What the exercise asks — Transfer the rows from the line with "Click the 'Beskrivelse av varen' heading" through the last row, requests included, and add 59 to every number in the answers, including coordinates and sizes.

Provided records —

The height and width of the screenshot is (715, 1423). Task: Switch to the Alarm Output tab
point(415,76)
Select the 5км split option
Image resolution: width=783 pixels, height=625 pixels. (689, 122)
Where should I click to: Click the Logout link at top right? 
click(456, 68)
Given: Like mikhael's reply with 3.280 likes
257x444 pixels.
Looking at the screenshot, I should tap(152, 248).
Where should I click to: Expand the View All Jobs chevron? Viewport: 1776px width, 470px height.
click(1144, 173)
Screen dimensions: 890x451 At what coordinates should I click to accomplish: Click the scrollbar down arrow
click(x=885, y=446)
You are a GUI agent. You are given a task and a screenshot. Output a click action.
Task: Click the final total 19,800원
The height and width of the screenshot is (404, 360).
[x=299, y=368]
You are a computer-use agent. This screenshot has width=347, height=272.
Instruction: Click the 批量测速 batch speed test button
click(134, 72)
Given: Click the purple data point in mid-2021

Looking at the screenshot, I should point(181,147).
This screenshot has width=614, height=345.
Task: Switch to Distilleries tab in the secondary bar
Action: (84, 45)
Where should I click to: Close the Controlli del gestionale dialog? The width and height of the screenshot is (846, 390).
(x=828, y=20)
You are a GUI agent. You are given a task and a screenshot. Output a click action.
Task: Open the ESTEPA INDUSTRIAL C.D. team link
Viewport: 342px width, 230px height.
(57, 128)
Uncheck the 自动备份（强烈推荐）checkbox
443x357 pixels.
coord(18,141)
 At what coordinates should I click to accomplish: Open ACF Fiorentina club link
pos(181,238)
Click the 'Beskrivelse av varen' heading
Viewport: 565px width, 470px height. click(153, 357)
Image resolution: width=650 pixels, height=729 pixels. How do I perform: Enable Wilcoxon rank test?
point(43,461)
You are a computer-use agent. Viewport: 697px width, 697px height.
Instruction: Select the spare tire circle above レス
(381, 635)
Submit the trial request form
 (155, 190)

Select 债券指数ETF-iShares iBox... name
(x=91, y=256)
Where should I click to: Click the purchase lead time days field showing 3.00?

Response for this exercise —
Click the 'Beskrivelse av varen' heading
Viewport: 624px width, 529px height. click(212, 416)
Image resolution: width=650 pixels, height=729 pixels. How do I perform: Enable Wilcoxon rank test?
point(102,520)
You are a computer-use agent. Viewport: 697px width, 697px height.
Instruction: Select the spare tire circle above レス
(440, 694)
Submit the trial request form
 (214, 249)

Select 债券指数ETF-iShares iBox... name
(x=150, y=315)
Where should I click to: Click the purchase lead time days field showing 3.00?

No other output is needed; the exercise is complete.